Quatrième de
couverture : Une biographie de Jacques Prévert ne peut pas prendre le
tour traditionnel du genre. Elle fait l’école buissonnière, flâne par le chemin
des mauvais écoliers bons enfants, et ressemble à une manière de roman : l’histoire
de Jacques Prévert, tout comme il a intitulé un de ses livres Histoires. Jacques Prévert, son œuvre, la belle ouvrage et sa vie se confondent. Ses chemins de
création, qui se croisent, vont et viennent et ne mènent pas à Rome.

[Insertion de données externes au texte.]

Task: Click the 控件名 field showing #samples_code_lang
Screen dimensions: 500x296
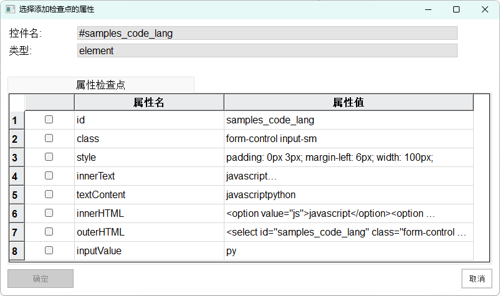Action: coord(267,33)
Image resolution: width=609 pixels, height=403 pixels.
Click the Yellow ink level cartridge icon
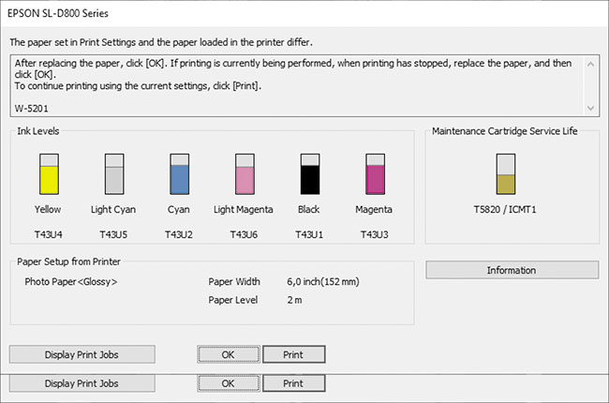48,173
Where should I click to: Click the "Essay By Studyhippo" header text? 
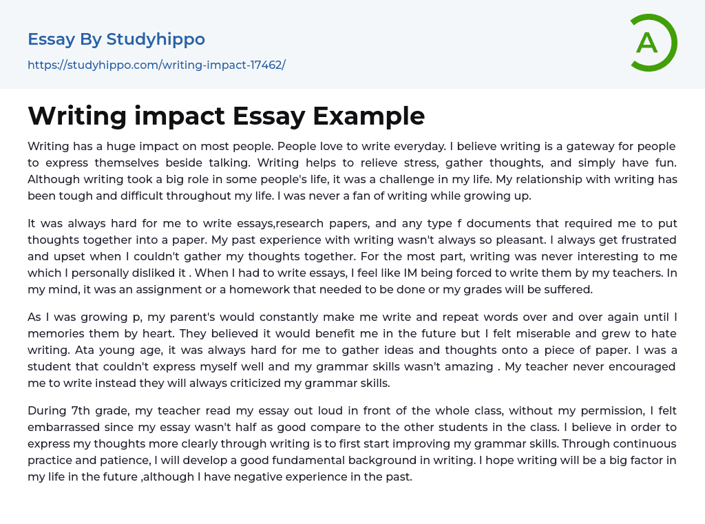[x=116, y=39]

1930, année charnière : ayant quitté, comme tant d’autres,
le groupe surréaliste, Prévert publie ses deux premiers grands textes, dont le
fameux Dîner de têtes et, avec son
frère Pierre et son ami Marcel Duhamel, se lance dans l’aventure du cinéma. Il
est, selon son expression savoureuse, « rempailleur de films ». Il
mettra fin à cette aventure en 1961. Mais celle de la littérature ne cessera
jamais. Après quinze années de poèmes semés ici et là dans les meilleures
revues, ce sera en 1945 l’éclat de la parution de Paroles. Les livres n’avaient plus qu’à se suivre et à se
ressembler dans leur diversité.
Des mots en fête et des merveilles de poèmes. Générosité,
amour de la vie, de l’amour, du bonheur, de la liberté, refus violent de tout
ce qui les détruit, la misère, le fanatisme. Pas une feuille morte dans l’œuvre
de Jacques Prévert, pas un temps mort dans sa vie.